## Example 5

### Projecting Weekly Wages (Linear Models)

At the introductory stages of modeling, students should be expected to examine the mathematics behind a proposed model. For example, if they have reason to believe there are equal increases in y for equal increases in x, they should try a linear model. If they reason that increases are in a geometric progression, they should try an exponential model. This problem involves the development of a linear model at a basic level of mathematical sophistication and introduces students to the idea of curve fitting.

Problem. Shonda is interested in a job as a server at the Restaurante Ricardo to earn money while in college. She was told that servers are paid \$12 per day for working the dinner shift on weekends plus tips. She was advised that servers averaged \$4.50 per table served. Below is Shonda's analysis of her projected weekend (three-day) wages before taxes:

 tables served 0 5 10 15 20 25 30 weekend wages \$36 \$58.5 \$81 \$103.5 \$126 \$148.5 \$171

a. Extend Shonda's analysis by making the table show her wages when 7, 13, 35, and 40 tables are served.

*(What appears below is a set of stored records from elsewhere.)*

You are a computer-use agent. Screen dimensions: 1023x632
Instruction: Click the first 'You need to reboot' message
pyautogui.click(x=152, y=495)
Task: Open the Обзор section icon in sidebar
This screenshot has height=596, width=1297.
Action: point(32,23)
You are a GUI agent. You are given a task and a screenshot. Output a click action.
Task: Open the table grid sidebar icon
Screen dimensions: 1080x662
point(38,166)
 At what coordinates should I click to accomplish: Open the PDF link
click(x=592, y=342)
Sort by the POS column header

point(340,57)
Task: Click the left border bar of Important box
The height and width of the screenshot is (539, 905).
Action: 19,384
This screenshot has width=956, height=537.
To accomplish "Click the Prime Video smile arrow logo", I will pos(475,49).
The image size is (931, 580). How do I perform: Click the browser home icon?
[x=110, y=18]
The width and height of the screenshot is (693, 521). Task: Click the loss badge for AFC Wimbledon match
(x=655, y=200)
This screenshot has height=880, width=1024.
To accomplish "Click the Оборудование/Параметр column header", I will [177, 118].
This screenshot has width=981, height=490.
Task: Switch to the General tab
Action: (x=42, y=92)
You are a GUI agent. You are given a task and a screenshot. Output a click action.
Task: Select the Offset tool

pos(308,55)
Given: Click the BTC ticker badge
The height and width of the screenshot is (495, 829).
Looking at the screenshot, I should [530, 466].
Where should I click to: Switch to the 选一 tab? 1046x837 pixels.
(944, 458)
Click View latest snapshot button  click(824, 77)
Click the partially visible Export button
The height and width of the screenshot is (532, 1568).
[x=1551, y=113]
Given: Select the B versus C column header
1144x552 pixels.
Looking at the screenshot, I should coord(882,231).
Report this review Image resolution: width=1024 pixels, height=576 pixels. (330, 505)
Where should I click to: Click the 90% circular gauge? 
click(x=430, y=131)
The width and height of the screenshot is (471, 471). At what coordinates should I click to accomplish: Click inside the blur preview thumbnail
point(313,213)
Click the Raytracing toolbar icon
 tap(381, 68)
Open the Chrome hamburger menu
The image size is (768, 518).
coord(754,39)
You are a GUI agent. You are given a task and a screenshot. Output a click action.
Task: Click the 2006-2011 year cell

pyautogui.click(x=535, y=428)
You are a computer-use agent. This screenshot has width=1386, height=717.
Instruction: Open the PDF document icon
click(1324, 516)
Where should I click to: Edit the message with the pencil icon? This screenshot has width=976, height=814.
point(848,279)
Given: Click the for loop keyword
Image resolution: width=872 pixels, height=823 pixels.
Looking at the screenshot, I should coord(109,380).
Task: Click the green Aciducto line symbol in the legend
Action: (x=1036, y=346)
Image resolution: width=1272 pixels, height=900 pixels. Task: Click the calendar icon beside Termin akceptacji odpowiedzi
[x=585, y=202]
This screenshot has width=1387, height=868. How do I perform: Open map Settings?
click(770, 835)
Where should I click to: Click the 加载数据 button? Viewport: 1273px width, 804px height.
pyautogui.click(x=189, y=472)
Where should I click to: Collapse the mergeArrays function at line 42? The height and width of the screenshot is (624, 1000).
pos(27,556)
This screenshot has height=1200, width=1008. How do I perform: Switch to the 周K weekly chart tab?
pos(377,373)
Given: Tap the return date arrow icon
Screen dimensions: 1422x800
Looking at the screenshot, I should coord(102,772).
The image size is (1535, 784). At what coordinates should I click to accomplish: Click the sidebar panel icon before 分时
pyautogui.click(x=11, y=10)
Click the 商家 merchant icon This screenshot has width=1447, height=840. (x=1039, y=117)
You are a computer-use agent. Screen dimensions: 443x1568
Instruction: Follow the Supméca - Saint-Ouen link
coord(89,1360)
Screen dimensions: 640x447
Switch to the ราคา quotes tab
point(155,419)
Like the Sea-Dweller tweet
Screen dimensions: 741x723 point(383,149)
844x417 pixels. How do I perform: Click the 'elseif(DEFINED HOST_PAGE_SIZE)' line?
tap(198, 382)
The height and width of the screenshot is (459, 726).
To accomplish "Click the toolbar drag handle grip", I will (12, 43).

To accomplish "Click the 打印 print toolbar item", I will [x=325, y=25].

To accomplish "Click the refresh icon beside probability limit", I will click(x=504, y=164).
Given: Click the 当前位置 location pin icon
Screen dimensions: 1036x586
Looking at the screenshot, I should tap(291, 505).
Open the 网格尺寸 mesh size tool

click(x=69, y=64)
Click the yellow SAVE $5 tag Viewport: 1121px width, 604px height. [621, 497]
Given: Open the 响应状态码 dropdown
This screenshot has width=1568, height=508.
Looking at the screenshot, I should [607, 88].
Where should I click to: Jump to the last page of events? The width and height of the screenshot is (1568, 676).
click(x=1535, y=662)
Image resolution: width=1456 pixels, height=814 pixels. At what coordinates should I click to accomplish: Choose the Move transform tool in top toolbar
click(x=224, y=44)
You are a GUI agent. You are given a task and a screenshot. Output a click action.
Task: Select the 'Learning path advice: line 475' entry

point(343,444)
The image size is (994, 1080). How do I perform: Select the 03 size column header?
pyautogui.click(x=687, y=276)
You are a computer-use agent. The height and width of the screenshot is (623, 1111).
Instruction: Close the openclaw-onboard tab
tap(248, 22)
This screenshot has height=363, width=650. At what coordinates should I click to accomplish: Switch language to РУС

b. Make a graphical presentation of the extended table from part a.

c. Are the wages increasing at a constant rate? (That is, are the data linear?)

d. Determine an algebraic model that expresses Shonda's projected wages as a function of the number of tables that she serves one weekend.

e. Graph the function on the same set of axes used in part b.

f. Estimate from the graph in part e. Shonda's projected wages for a weekend that she serves 40 tables. Now determine the answer algebraically.

g. How many tables must Shonda serve in order to project weekend wages of \$200?

h. Do you think that it is possible for Shonda to earn \$700 in one weekend? Carefully explain.

Notice that this problem involves using different scales on each axis. The scale on the vertical axis involves relatively large numbers. The writing assignment in part h gives students the opportunity to consider the range of function values for which the function has meaning.